NVIDIA and AMD have both unveiled their latest MLPerf Inference performance benchmarks, showcasing the incredible prowess of their new GPUs, including NVIDIA’s Blackwell B200 and AMD’s Instinct MI325X.
The MLPerf Inference v5.0 benchmarks put a spotlight on the fierce competition between these tech giants, as they strive to demonstrate not only raw computing power but also the seamless integration of hardware with cutting-edge software optimizations and support for emerging AI technologies.
NVIDIA has certainly raised the bar high with their Blackwell GPU series, setting new records in the process. The GB200 NVL72 system, which ingeniously connects 72 NVIDIA Blackwell GPUs into a singular, powerful unit, achieved a staggering 30-fold increase in throughput on the Llama 3.1 405B benchmark compared to their NVIDIA H200 NVL8 submission. This impressive performance leap was facilitated by more than tripling each GPU’s capability and expanding the NVIDIA NVLink interconnect domain by nine times.
While numerous firms test their hardware using MLPerf benchmarks, NVIDIA and its collaborators were unique in submitting and publicizing results for the demanding Llama 3.1 405B benchmark. This achievement illustrates not just hardware strength, but how effectively such power can be harnessed to minimize latency in practical inference deployments. The benchmarks focus on crucial metrics like Time to First Token (TTFT) and Time Per Output Token (TPOT), which are vital for a smooth and quick user interaction with large language models.
On another demanding benchmark, the Llama 2 70B Interactive test, NVIDIA once again excelled. Their DGX B200 system equipped with eight Blackwell GPUs achieved triple the performance over a comparable setup with eight H200 GPUs, setting new standards for this test’s more demanding parameters. This boost in performance hints at the transformative potential of blending NVIDIA’s Blackwell architecture with its finely-tuned software stack.
Meanwhile, AMD isn’t standing still either. With the introduction of their Instinct MI325X 256 GB accelerator, configured in an x8 setup, AMD’s results are head-to-head with NVIDIA’s H200 systems, especially benefiting from the larger memory capacity to handle substantial language models.

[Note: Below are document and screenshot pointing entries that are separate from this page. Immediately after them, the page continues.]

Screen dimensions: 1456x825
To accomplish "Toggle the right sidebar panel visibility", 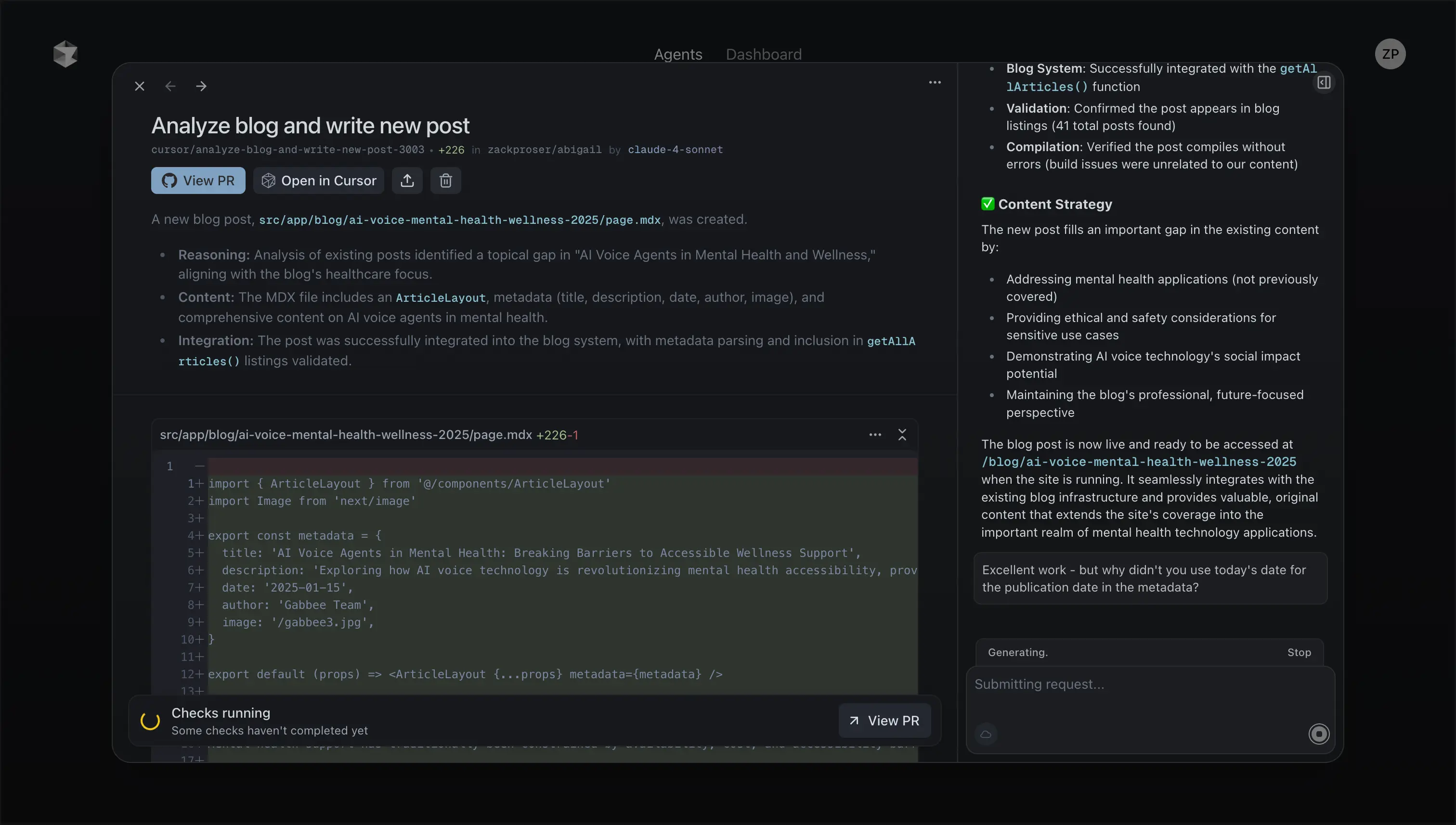I will point(1324,82).
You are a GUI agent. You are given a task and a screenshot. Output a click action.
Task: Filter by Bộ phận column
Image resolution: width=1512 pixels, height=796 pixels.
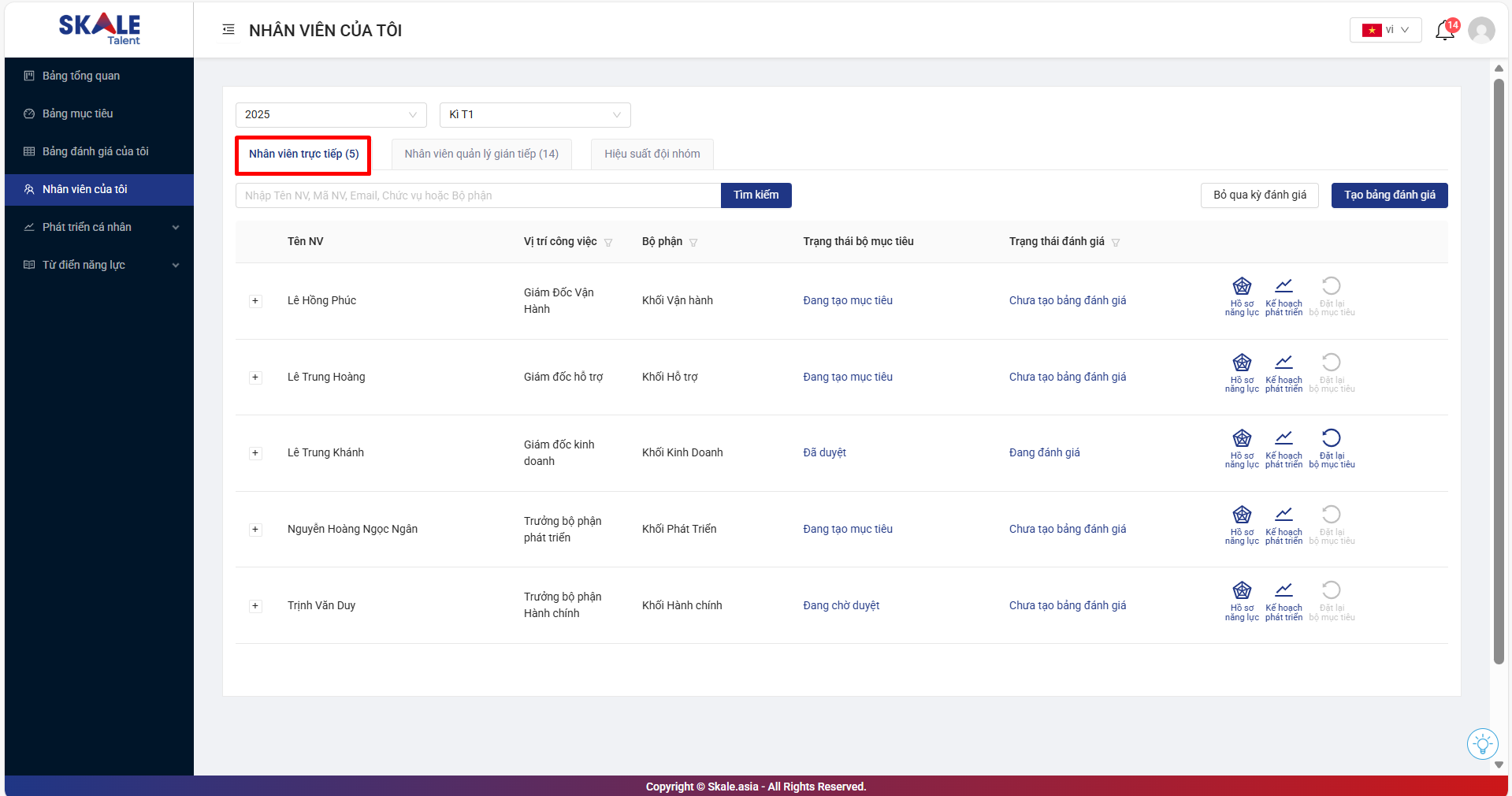click(693, 243)
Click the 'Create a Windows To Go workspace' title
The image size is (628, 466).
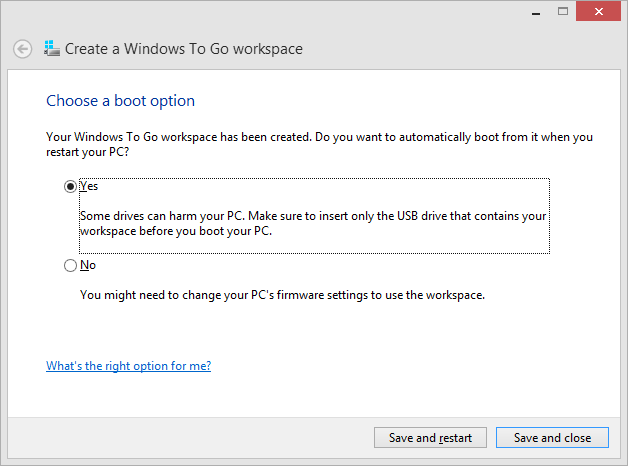[183, 49]
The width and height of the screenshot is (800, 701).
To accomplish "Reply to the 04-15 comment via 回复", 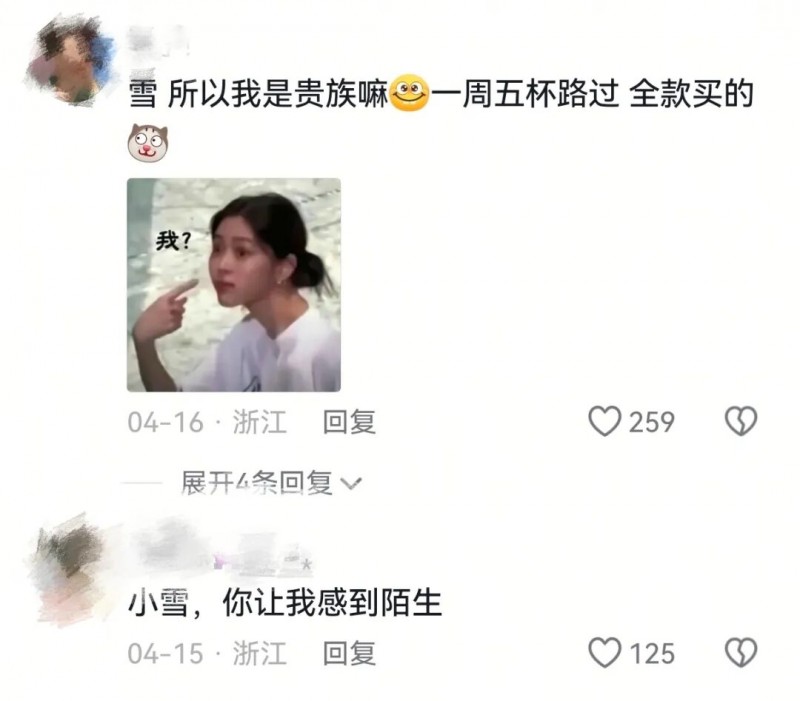I will (349, 654).
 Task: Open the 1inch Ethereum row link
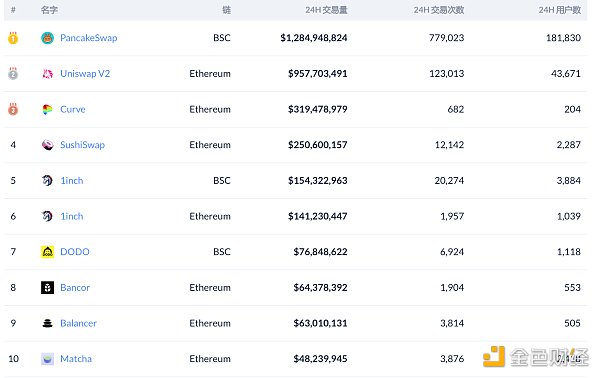[x=72, y=216]
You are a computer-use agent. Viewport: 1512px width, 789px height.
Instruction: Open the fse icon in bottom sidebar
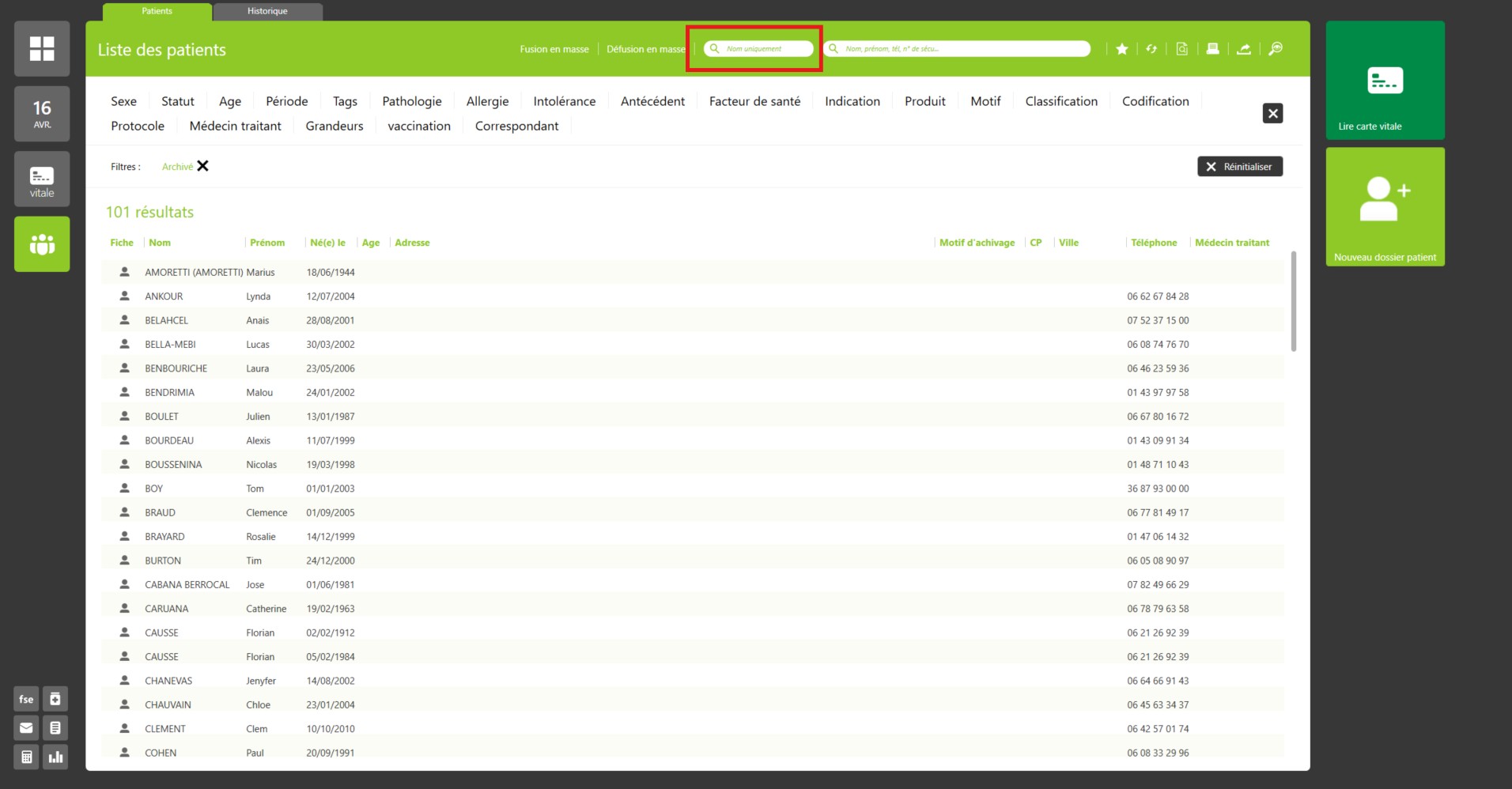26,699
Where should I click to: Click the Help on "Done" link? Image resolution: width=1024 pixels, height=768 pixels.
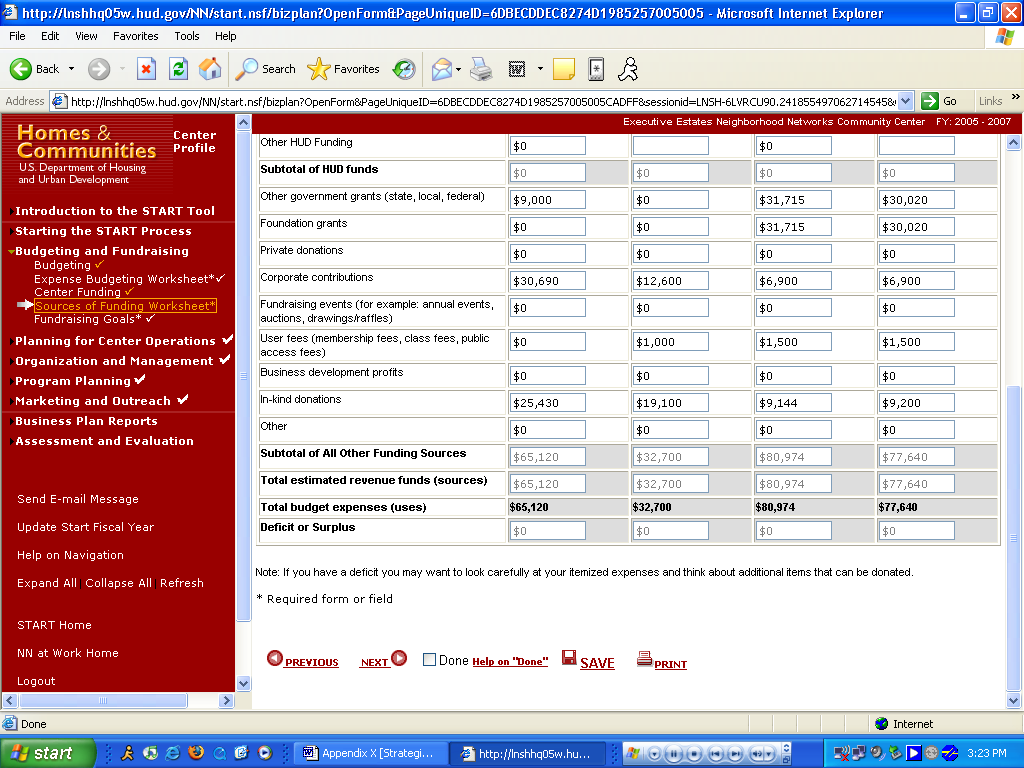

Nevertheless, they have a challenge ahead as they continue to trail NVIDIA’s Blackwell B200. The pressure is on as AMD gears up for the upcoming B300 release, requiring them to keep the momentum in developing both hardware and software.
The Hopper H200 series also shines this time around, demonstrating a 50% improvement in inference performance compared to the previous year. This is an important gain for companies that heavily rely on robust and efficient platforms for their computing needs.
The constant advancements from NVIDIA and AMD indicate a thrilling race in the technology realm, with each brand vying to push the boundaries of AI and machine learning accelerators. These innovations not only promise to enhance user experiences but also pave the way for a future rich with possibilities.